My parents agreed and we drove to the Upper East Side, pulling up in front of the most gigantic and lovely building I had ever seen in my life. My friends excitedly told me it was the Metropolitan Museum of Art, which they had apparently been to numerous times. I, on the other hand, had never been in a museum and, although I acted excited, I really did not know what to expect when we entered - my only experience of art was the graffiti artwork on the walls on New York.
As we walked into the main lobby with its height and breadth, I was in awe. Stepping onto the grand staircase, we strolled through room after room of paintings and sculptures. I began to think I was in a dream. I was a fairy princess I was a rich debutante living in a mansion I was anything but a little hick who had no experience with art or art galleries or artists. As we looked at the paintings, I heard names like Van Gogh, Boucher, El Greco, all names that meant nothing to me, but the works of art had no description in my vocabulary. They were exquisite and awe-inspiring. I had a special feeling when we were viewing the artwork of Asia, with inscriptions like Sultan Suleiman the Magnificent, artifacts from a Fourteenth Century mosque, Egyptian sphinxes and so many other items that held me in their grip.
When it was time to leave, I almost cried to have to turn my back on so much beauty and culture. It was an eye-opening experience that I will never forget. As a matter of fact, I believe that my life was changed by that visit. My imagination opened up to the world around me and the knowledge that there was so much more to see in the world. It gave me a hunger to learn about it, which I did from that day on.

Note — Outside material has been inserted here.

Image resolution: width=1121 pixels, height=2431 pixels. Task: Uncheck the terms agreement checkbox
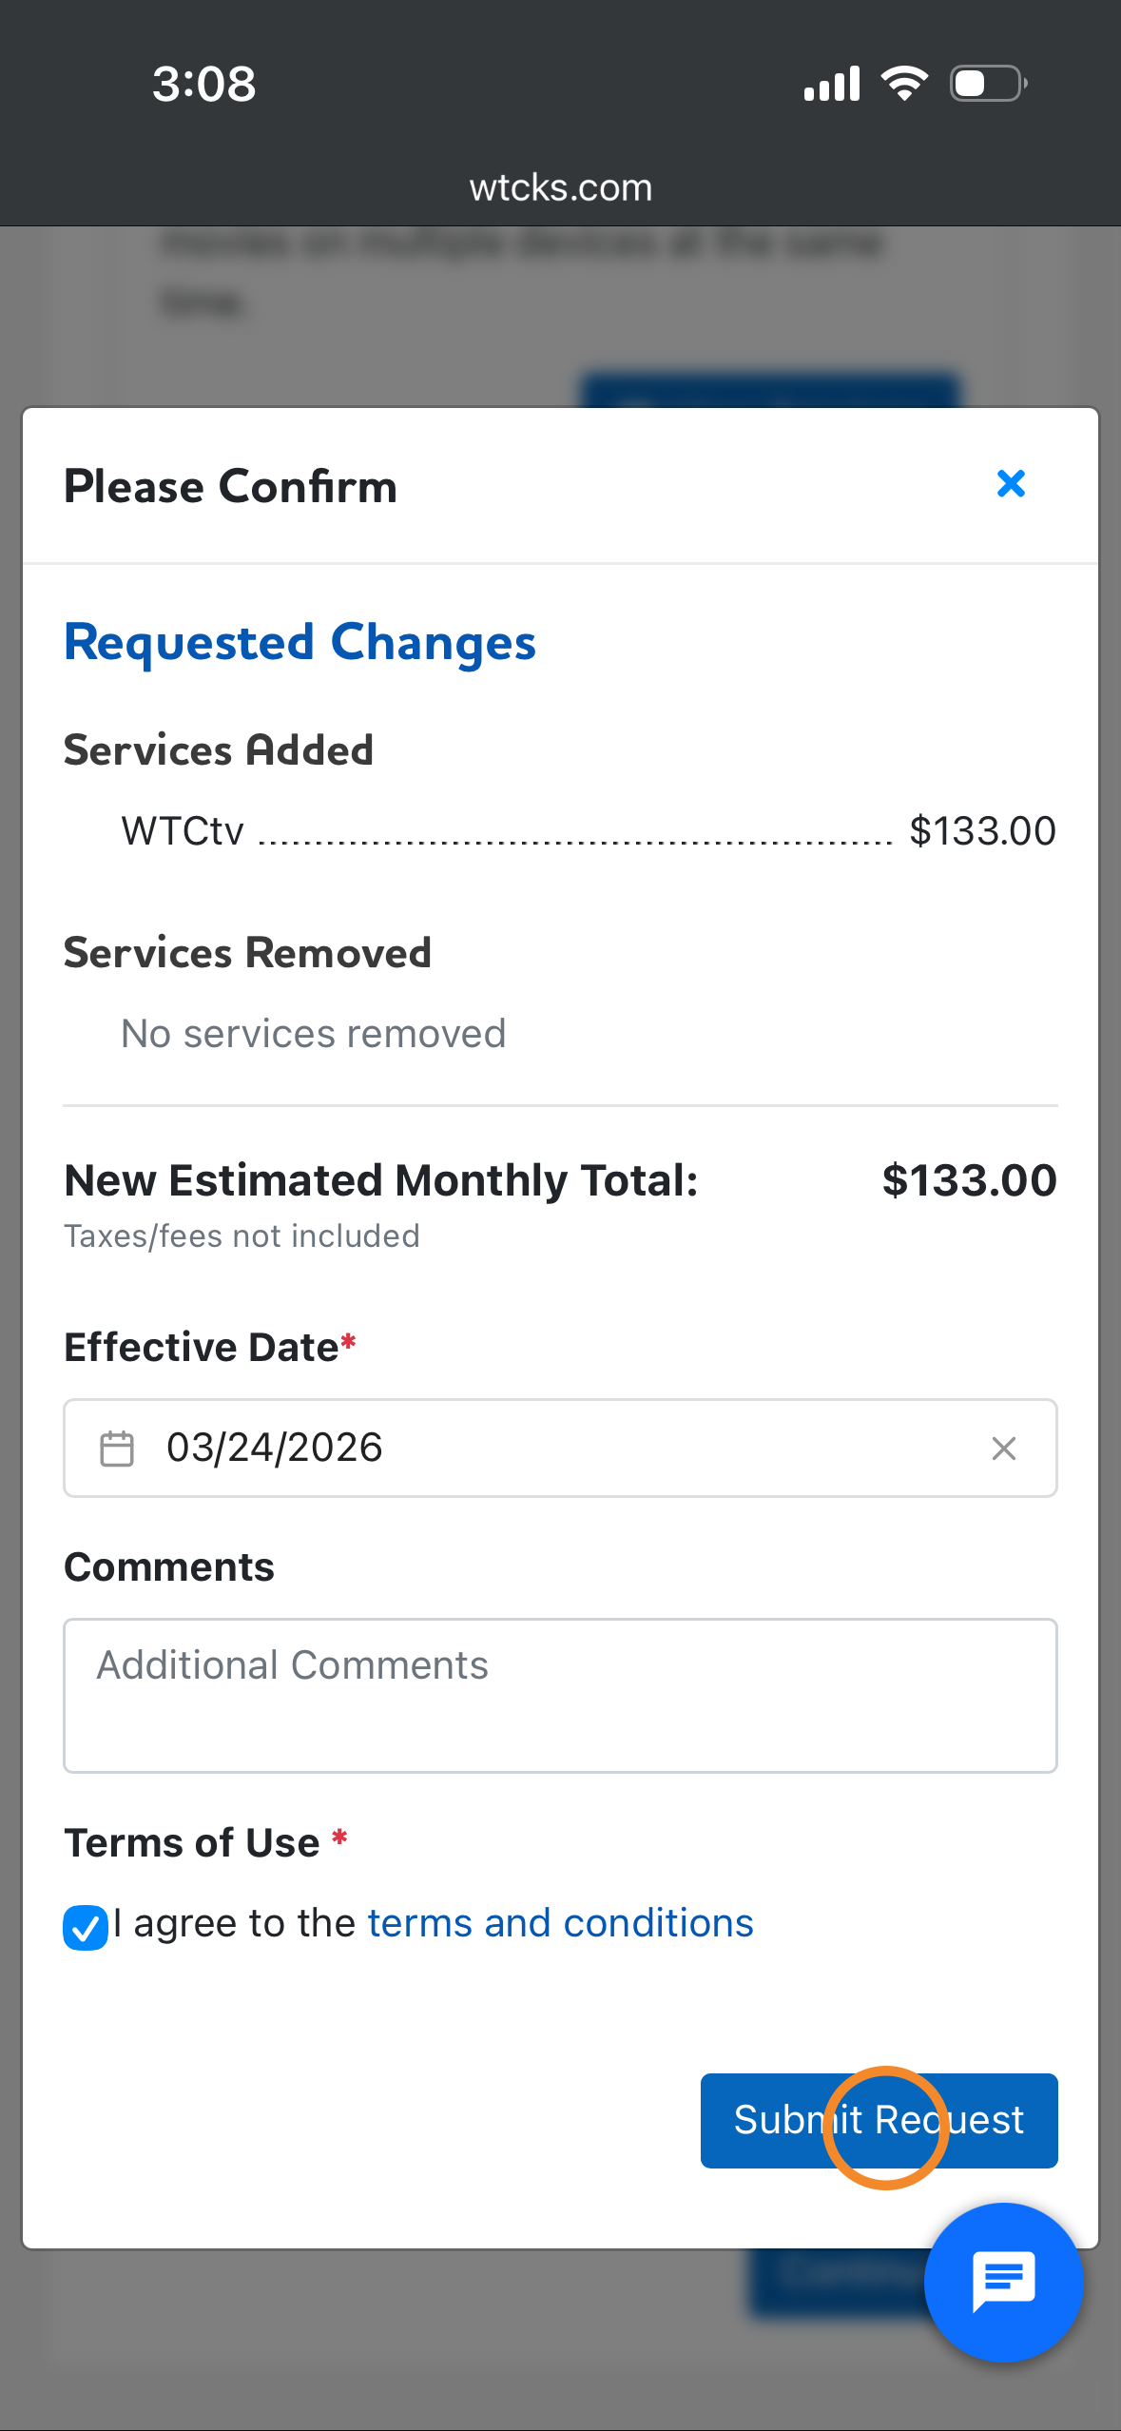86,1927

The special feeling I got when I was transfixed by the Asian art in the museum eventually led me to that part of the world as an antiquities dealer where I spent my days wandering through Indian, Egyptian, and Indonesian sreets filled with vendors' stalls that held the wonders of their culture. I owe a lot to the Metropolitan Museum of Art, a lifetime of exciting travels and culture that may never had happened if it wasn't for that first visit. I am still close friends with the sisters and, strangely, when I told them the story of our trip to the Met, they didn't even remember it!